| Ruediger, Claar, Gore | Bill, James J., James F. | Restoration of carnivore habitat connectivity in the Northern Rocky Mountains. | 1999 | USDA Forest Service report, Northern Region, Missoula, Montana |
Bill Ruediger, Threatened, Endangered and Sensitive Species Program Leader for the Northern Region of the U.S. Forest Service, describes the current threat to forest carnivores due to landscape fragmentation:
The best opportunity for management of a functional carnivore community in North America is the Northern Rocky Mountains of the United States and the Southern Rocky Mountains of Canada. It may be the last place in the lower 48 states where these opportunity exists. The areas extends from the Wyoming Range in Wyoming north to Jasper National Park in Canada (Paquet, 1995). One of the major issues in conservation of carnivores in this area is the expanding highway and railroad system. Another is strip development as humans expand out from towns and cities
As the highway system (and railroad) grows in size, traffic volume and total miles, its impacts on wildlife will grow. The impacts on low density carnivores like grizzly bears, wolves, lynx, wolverine and fisher will be more severe than most other wildlife species. This is due to their large home ranges, relatively low fecundity, and low natural population density. The adverse effects of highways to rare carnivores and other wildlife include serious habitat fragmentation, mortality, direct loss of habitat, displacement from noise and human activity and secondary loss of habitat due to human sprawl (Ruediger, 1996 and 1998).
When traffic volume increases, there is an evolution of highways from gravel roads to paved two lane roads, and from two lane highways to more problematic four land highways and "super highways" like the Interstate system. The eventual result of such a progression in the highway system on rare carnivores is the slow strangulation of viability due to population isolation, loss of habitat, mortality of individuals and a decline in potential population size. All of these factors are primary causative agents in the decline and extirpation of wildlife worldwide. [pp.1-2]

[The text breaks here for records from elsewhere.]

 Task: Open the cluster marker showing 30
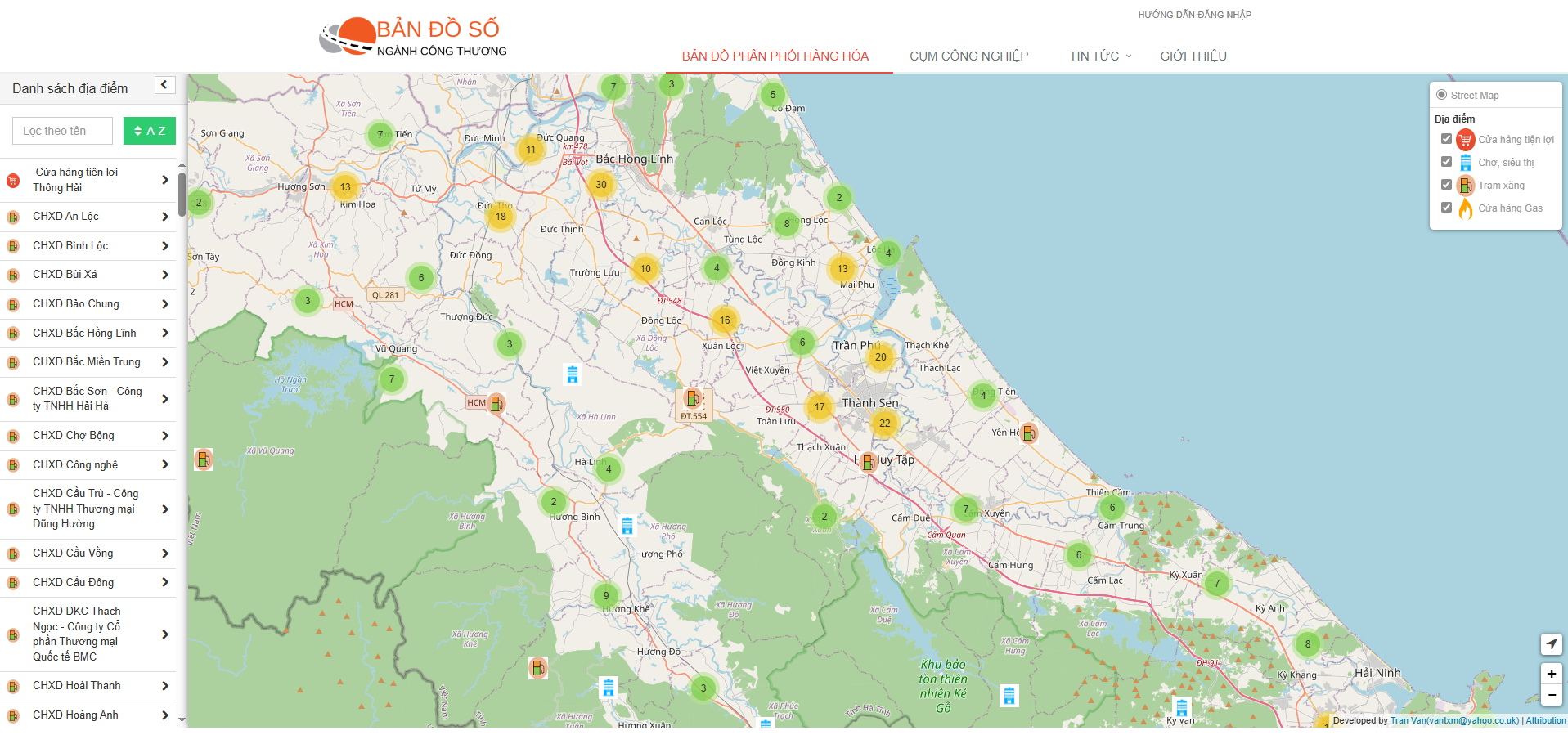601,185
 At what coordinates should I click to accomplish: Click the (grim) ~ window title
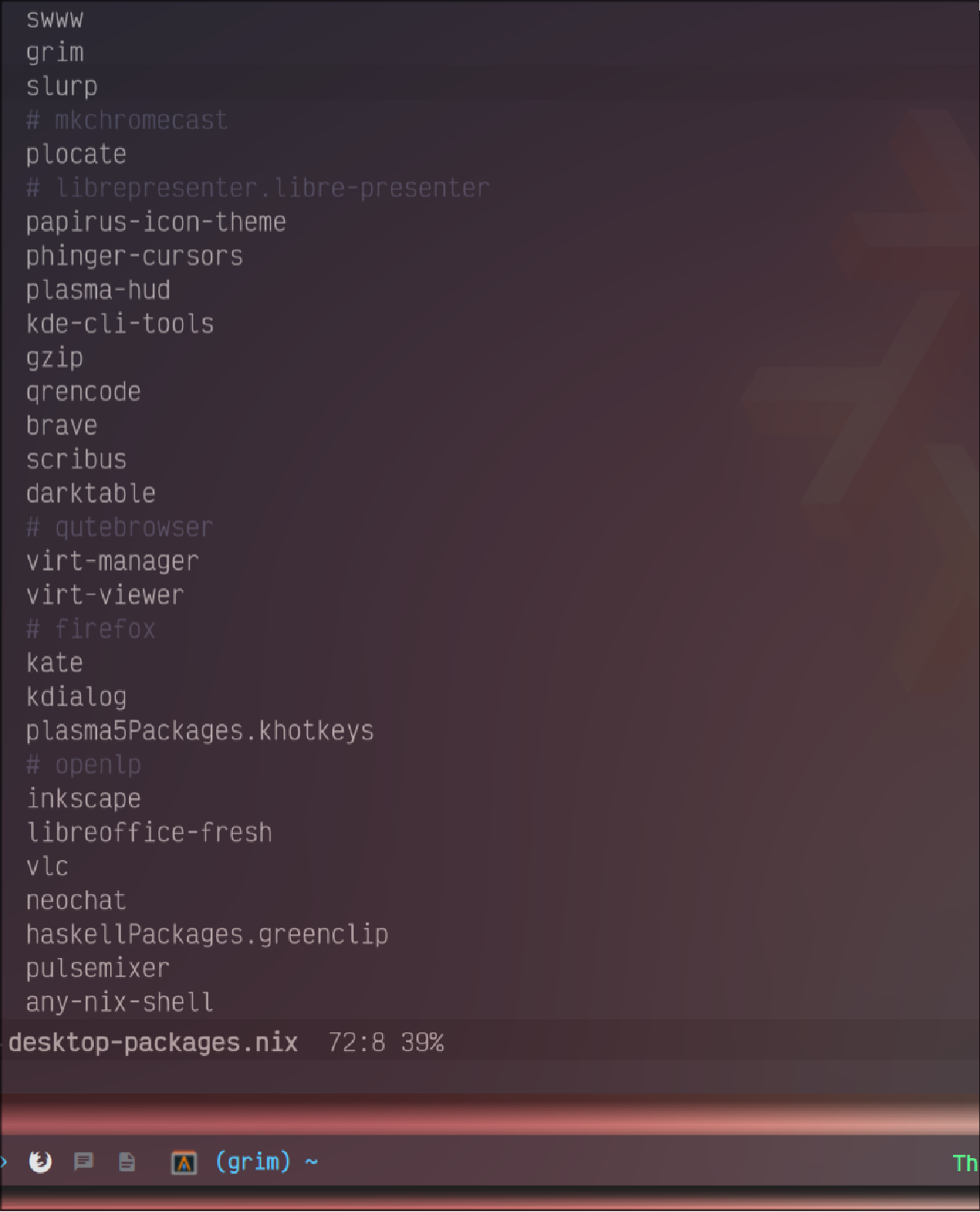pos(266,1161)
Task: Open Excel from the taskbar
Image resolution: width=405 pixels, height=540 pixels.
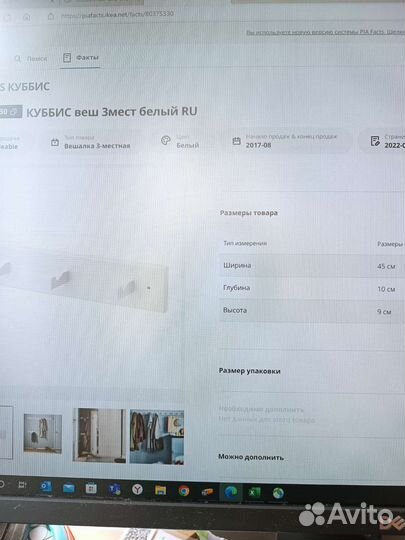Action: [x=255, y=492]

Ruediger et al. (1999) assess the current landscape fragmentation problem in Montana and Idaho:
The [land] ownership pattern is particularly problematic in western Montana, where mountain ranges are largely National Forest land, but the surrounding valley bottoms are mostly private lands. The private land is increasingly subject to subdivision, suburban sprawl and other uses incompatible to the long-term maintenance of wildlife habitat connectivity. Once the private lands are fully developed, western Montana will have only three large areas of carnivore refugia (Greater Yellowstone Area, Selway-Bitterroot Mountains and the Bob Marshall Wilderness-Glacier Park areas), with the remaining public land habitat in between these areas existing as "island" mountain ranges surrounded by developed private land.
In northern Idaho from Coeur dAlene north, key linkage areas between the Selkirk Mountains, Cabinet Mountains and the Bitterroot Mountains are at risk and will require restoration. In western Idaho, linkage to the Wallowa and Blue Mountains in Oregon and Washington is at risk or absent. In eastern Idaho, Interstate 15 provides a formidable barrier between the Greater Yellowstone area and Bitterroot Mountains.